** Qué hacer **
Indique si cada afirmación concuerda con el texto sobre la guerra: (a) el ministro de guerra afirma que los asesinatos de líderes no son sistemáticos ni políticos; (b) el texto presenta las palabras del ministro de guerra como errores de cálculo; (c) las élites confían en la paz. Responda sí o no a cada una y cite textualmente las palabras del texto que lo deciden.

** Texto dado **
Convirtieron la guerra en valor absoluto, le dieron un valor especial sobre la
vida y la dignidad humana, así lo anuncia la publicidad estatal que ofrece
recompensas, altera conciencias y promete falsos cambios, manipulando los
conceptos de adversario y enemigo político.
Al adversario lo presentan como enemigo y al enemigo como
una especie a la que es inaplazable exterminar. La masacre, el genocidio, la
crueldad, tienen impulsores, apologistas y defensores, cuyo encargo es
minimizar o ridiculizar la tragedia a la que usualmente señalan como asunto
colateral a su codicia, que impide competirles el poder. Las palabras
reiteradas del ministro de guerra así lo muestran, siguen un libreto, no son
equivocaciones ni errores de cálculo, son parte de una manera de pensar y
gobernar. Así piensa y se lo cree cuando afirma que los asesinatos de líderes
ni son sistemáticos, ni son políticos.
A las elites, el modo de vivir en un estadio de guerra, les
ha dado sus mejores resultados, la economía crece, pero las guanacias son para
pocos. Unas veces triunfan como empresarios, otras como políticos, le llaman
carrusel, pero es la dinámica mafiosa de un sistema de poder, que no podría
permanecer en momentos de paz, en los que estarían inseguros, sin los
privilegios originados muchas veces en viejos fraudes que les dieron un status
social que por nada están dispuestos perder. En eso basan su derecho a tener
para sí lo que arrebataron o negaron a otros, a lo que suman las rentas de la
nación y bienes comunes a cargo del estado. Su alta capacidad de maniobra y
control del estado, se reduce para ellas en época de paz, de la que desconfían
por temor a quedar inestables. Por su incomodidad es que recurren a justificar
rápidamente la necesidad de tener activa la guerra.

Registros de posición objetivo:
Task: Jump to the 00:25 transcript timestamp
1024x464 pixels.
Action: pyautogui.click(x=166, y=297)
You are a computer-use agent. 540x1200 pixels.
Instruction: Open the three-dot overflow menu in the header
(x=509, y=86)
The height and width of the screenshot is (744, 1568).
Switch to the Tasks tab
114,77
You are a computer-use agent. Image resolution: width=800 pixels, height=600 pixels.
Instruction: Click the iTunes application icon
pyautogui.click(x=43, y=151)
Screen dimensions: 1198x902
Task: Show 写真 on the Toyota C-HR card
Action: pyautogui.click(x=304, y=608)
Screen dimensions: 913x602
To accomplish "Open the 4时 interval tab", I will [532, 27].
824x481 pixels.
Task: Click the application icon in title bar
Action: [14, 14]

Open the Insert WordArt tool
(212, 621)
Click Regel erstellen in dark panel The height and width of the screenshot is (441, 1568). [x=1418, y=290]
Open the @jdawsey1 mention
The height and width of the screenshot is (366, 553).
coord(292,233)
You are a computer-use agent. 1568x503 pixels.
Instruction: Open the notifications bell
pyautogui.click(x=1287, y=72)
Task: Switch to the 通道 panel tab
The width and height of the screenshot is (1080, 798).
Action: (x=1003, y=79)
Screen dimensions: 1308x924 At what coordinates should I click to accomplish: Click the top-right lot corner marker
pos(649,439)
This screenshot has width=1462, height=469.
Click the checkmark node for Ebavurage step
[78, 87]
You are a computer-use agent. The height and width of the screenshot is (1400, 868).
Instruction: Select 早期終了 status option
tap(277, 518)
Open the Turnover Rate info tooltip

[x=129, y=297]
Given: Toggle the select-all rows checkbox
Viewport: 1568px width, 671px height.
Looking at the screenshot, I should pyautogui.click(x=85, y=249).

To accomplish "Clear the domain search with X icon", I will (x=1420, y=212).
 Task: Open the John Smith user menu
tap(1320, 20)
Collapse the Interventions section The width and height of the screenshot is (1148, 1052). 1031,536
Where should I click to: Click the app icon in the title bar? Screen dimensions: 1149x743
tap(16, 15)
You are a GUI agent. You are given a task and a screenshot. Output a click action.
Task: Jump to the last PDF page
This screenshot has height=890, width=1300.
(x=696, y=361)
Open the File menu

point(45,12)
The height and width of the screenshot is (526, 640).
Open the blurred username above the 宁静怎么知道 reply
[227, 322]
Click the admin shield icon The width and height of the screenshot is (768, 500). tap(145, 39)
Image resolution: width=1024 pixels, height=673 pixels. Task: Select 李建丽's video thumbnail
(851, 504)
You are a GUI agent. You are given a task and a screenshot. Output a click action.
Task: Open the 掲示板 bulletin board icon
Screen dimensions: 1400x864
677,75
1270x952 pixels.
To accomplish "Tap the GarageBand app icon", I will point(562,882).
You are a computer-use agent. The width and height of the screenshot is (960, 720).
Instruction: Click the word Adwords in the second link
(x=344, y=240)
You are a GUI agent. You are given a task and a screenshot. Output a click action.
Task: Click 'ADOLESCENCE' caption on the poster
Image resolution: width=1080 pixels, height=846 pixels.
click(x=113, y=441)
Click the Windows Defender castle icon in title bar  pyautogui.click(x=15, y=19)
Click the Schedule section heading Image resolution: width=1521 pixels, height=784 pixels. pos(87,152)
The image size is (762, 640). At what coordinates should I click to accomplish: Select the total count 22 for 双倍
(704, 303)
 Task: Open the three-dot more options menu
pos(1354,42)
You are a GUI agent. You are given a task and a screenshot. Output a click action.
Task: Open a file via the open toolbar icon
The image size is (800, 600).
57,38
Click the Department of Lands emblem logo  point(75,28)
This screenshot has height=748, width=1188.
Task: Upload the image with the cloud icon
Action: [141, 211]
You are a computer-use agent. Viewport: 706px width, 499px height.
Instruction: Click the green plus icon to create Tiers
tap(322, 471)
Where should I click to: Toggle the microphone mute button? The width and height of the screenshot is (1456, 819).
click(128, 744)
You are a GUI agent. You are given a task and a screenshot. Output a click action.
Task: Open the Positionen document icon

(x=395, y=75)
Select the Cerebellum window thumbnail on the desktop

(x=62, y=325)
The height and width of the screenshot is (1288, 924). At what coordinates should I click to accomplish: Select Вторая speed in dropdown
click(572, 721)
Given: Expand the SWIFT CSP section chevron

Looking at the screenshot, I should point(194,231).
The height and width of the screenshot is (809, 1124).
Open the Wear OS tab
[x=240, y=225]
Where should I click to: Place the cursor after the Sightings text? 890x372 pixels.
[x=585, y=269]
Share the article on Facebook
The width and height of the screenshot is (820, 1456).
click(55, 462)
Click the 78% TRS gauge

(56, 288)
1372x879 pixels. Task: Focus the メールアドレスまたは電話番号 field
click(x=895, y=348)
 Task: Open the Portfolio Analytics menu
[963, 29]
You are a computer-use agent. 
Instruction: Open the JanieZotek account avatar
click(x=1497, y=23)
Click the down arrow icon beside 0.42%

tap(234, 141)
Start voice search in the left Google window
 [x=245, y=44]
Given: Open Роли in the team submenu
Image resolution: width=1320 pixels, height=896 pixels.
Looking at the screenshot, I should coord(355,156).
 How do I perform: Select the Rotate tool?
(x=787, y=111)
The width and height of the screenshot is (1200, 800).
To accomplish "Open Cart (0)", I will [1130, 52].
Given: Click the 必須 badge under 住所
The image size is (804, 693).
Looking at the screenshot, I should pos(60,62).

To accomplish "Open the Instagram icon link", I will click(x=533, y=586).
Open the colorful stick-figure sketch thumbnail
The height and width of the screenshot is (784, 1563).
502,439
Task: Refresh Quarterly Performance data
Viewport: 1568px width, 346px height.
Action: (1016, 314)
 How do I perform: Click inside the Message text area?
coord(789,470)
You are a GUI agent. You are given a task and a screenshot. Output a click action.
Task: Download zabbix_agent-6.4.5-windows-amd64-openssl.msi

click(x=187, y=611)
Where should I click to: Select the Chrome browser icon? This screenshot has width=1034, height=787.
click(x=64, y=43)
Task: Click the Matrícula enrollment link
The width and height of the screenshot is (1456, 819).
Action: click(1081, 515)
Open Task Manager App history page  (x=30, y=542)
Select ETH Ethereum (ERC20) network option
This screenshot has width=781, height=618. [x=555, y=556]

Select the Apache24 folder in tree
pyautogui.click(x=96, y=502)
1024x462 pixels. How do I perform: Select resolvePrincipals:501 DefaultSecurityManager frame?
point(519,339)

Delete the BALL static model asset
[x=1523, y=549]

** Resultado **
(a) Sí: «Así piensa y se lo cree cuando afirma que los asesinatos de líderes ni son sistemáticos, ni son políticos».
(b) No: «no son equivocaciones ni errores de cálculo, son parte de una manera de pensar y gobernar».
(c) No: «de la que desconfían por temor a quedar inestables».